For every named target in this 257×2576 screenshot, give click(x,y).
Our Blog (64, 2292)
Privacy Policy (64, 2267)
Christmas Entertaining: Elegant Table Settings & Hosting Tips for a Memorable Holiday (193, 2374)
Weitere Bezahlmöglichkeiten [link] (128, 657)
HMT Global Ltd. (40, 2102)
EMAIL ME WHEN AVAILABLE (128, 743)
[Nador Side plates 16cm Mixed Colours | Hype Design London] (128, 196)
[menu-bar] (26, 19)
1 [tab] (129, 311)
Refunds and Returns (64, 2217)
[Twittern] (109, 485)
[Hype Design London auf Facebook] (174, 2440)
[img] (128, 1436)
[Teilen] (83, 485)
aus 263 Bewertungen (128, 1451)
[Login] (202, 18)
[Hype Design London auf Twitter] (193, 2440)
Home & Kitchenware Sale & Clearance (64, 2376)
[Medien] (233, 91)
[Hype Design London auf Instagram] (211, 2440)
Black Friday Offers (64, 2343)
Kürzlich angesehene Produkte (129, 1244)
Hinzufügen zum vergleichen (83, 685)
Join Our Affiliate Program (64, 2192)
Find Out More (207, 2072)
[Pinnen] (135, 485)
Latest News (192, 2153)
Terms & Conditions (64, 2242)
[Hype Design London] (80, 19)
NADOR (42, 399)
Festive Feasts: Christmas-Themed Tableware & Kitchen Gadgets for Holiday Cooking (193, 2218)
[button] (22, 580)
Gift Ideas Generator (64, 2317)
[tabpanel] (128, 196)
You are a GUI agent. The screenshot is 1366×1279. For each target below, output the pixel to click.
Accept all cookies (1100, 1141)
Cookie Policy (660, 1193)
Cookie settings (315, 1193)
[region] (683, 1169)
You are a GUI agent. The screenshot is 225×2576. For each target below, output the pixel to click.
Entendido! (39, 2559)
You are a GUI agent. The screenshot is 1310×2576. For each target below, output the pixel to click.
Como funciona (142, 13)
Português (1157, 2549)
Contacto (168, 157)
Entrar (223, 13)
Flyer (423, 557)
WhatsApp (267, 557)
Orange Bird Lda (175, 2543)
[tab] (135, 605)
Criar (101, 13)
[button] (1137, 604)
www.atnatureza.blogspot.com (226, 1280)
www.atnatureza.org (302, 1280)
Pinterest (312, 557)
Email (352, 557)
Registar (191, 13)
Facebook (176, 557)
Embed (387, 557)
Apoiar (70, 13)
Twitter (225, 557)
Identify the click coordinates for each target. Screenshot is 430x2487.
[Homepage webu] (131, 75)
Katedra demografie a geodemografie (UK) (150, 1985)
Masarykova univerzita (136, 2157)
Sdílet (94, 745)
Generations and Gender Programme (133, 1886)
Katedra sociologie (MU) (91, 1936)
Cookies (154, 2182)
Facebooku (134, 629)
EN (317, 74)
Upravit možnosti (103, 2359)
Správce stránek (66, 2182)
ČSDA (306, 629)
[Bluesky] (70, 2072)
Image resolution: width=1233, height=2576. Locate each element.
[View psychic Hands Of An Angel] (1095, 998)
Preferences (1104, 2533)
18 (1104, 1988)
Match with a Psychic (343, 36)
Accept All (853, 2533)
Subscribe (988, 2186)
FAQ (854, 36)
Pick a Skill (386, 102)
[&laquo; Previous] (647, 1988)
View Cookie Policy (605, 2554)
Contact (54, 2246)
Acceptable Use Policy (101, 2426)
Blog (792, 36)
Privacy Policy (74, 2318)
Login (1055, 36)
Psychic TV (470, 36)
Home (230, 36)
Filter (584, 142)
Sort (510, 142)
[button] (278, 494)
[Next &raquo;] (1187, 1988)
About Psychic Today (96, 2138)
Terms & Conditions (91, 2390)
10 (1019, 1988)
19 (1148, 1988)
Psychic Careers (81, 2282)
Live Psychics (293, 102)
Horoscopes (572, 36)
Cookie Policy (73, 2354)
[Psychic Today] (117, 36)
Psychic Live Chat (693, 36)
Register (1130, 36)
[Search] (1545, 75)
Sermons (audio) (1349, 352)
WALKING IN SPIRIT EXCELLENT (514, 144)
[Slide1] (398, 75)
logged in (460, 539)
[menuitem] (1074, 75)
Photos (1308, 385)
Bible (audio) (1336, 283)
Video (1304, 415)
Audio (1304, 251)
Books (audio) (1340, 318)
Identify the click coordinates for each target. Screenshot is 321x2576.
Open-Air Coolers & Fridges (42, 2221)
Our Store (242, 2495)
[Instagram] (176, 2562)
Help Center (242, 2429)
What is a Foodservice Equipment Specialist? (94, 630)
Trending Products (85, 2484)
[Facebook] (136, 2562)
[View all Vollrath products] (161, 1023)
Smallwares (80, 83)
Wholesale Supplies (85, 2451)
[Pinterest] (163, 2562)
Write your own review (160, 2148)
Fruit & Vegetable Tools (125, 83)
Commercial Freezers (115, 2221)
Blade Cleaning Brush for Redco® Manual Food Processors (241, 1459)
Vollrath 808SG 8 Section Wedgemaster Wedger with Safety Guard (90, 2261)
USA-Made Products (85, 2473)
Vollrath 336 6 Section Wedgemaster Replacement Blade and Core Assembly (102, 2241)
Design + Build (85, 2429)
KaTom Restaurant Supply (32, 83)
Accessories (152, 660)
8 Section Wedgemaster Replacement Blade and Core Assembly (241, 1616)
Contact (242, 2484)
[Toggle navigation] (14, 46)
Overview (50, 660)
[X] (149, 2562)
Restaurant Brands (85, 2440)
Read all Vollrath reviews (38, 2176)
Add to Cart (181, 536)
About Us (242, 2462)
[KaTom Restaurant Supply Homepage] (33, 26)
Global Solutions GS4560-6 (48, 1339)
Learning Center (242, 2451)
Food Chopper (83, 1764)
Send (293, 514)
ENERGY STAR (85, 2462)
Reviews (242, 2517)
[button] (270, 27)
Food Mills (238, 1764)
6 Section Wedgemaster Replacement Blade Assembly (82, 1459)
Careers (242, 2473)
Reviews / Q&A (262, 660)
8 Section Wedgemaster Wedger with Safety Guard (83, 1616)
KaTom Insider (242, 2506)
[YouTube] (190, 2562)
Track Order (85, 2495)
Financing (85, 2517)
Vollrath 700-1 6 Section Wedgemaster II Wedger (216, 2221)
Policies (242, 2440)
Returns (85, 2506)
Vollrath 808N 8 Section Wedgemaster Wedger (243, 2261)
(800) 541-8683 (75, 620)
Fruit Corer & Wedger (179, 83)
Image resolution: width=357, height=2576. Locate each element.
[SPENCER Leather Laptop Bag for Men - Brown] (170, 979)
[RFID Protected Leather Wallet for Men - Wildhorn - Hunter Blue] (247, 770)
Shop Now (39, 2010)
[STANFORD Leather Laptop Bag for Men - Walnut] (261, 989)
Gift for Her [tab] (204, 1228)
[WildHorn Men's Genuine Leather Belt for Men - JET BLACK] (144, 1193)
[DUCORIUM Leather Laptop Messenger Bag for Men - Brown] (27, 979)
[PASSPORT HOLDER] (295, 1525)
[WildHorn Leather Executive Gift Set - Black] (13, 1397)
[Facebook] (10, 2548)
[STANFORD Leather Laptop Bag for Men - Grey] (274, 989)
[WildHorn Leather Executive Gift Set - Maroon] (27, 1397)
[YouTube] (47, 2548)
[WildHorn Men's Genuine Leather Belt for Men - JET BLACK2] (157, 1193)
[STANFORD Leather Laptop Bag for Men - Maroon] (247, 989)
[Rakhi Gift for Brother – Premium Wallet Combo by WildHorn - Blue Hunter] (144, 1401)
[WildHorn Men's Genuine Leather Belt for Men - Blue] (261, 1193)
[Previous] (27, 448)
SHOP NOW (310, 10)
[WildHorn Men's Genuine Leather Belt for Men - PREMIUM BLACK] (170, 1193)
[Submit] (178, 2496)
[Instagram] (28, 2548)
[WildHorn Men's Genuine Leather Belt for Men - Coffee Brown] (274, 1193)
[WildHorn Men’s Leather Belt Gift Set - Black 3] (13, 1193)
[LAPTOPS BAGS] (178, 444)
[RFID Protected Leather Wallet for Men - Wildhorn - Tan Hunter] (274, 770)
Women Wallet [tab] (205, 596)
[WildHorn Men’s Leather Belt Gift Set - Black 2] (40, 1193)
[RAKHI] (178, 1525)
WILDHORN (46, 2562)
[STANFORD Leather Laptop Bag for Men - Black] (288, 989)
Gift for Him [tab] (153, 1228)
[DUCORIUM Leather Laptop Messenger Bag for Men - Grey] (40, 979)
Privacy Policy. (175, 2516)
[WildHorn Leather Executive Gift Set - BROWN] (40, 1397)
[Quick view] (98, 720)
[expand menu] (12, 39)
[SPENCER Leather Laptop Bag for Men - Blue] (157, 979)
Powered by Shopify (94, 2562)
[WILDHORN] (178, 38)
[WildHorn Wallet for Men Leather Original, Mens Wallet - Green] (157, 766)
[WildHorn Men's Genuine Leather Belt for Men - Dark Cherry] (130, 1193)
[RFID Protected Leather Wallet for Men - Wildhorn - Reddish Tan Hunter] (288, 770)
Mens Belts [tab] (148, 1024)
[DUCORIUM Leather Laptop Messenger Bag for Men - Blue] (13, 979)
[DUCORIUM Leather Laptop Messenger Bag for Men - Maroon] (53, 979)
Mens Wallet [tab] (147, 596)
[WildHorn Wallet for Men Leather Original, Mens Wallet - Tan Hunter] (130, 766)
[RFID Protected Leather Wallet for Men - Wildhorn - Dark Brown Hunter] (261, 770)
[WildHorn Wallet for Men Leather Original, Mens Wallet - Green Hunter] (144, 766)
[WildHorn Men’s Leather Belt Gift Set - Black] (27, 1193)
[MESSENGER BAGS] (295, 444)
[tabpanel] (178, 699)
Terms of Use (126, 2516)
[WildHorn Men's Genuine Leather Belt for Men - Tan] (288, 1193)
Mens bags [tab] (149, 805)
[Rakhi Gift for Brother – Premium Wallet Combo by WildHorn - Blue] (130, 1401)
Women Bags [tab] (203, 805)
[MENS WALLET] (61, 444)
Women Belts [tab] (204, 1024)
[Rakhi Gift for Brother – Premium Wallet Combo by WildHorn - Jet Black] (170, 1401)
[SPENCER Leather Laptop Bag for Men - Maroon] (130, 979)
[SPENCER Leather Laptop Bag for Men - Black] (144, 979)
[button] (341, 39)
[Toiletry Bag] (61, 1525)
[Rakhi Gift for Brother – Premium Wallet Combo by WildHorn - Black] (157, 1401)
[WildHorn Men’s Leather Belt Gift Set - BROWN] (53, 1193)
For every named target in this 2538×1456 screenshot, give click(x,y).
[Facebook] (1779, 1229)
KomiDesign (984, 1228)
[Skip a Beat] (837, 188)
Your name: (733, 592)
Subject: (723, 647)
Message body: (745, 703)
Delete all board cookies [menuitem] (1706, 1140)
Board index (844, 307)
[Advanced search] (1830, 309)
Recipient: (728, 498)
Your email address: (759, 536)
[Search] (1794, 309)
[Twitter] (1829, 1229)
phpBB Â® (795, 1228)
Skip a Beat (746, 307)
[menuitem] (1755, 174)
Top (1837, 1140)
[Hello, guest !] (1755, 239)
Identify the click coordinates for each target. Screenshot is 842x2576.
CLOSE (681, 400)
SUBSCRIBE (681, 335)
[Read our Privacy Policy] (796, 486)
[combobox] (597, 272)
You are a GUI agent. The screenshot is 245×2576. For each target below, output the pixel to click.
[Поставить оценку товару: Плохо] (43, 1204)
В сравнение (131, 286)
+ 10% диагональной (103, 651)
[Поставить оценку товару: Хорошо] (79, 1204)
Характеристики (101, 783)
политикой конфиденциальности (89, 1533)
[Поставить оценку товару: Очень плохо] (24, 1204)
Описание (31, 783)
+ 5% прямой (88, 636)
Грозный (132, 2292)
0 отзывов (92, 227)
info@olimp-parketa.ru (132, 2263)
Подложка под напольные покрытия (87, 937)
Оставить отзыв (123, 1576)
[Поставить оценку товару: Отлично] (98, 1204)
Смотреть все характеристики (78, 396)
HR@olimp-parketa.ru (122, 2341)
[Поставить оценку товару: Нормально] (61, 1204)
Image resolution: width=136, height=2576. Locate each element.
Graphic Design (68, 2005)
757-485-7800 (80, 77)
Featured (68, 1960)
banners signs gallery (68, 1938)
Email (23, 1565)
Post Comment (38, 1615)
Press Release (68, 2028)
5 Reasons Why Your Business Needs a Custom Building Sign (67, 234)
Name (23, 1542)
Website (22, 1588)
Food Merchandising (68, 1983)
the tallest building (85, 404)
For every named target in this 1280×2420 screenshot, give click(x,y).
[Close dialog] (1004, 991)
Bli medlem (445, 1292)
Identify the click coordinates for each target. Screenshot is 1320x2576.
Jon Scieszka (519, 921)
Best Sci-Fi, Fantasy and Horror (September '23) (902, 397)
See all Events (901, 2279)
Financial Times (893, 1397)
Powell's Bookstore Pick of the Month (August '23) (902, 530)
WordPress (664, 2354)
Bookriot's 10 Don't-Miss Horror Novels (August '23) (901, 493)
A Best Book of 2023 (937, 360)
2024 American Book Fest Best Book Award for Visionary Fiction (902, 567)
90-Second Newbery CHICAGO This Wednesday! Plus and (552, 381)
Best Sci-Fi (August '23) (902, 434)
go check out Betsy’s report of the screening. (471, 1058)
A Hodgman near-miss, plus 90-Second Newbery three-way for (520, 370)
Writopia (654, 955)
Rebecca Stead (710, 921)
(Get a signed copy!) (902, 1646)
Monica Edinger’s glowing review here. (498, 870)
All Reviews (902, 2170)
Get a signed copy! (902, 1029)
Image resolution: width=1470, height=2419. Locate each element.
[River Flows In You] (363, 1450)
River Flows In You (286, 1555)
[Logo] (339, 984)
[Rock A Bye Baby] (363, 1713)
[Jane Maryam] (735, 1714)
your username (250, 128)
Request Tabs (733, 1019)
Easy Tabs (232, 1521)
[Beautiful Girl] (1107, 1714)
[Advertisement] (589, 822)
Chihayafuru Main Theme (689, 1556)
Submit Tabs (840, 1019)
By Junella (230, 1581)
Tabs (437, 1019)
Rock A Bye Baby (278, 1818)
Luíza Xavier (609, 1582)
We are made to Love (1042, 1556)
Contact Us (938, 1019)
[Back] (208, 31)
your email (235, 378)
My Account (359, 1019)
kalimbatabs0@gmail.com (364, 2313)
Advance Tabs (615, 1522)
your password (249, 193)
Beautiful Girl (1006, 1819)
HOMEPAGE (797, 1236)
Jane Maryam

——————————

= Requirement =
Every line above from the line with "757-485-7800 (80, 77)" to the line with "A Best Book of 2023 (937, 360)", both included, must be reproduced exactly, and no other line may appear.

= Problem solution =
757-485-7800 (80, 77)
Featured (68, 1960)
banners signs gallery (68, 1938)
Email (23, 1565)
Post Comment (38, 1615)
Press Release (68, 2028)
5 Reasons Why Your Business Needs a Custom Building Sign (67, 234)
Name (23, 1542)
Website (22, 1588)
Food Merchandising (68, 1983)
the tallest building (85, 404)
For every named target in this 1280×2420 screenshot, give click(x,y).
[Close dialog] (1004, 991)
Bli medlem (445, 1292)
Identify the click coordinates for each target. Screenshot is 1320x2576.
Jon Scieszka (519, 921)
Best Sci-Fi, Fantasy and Horror (September '23) (902, 397)
See all Events (901, 2279)
Financial Times (893, 1397)
Powell's Bookstore Pick of the Month (August '23) (902, 530)
WordPress (664, 2354)
Bookriot's 10 Don't-Miss Horror Novels (August '23) (901, 493)
A Best Book of 2023 (937, 360)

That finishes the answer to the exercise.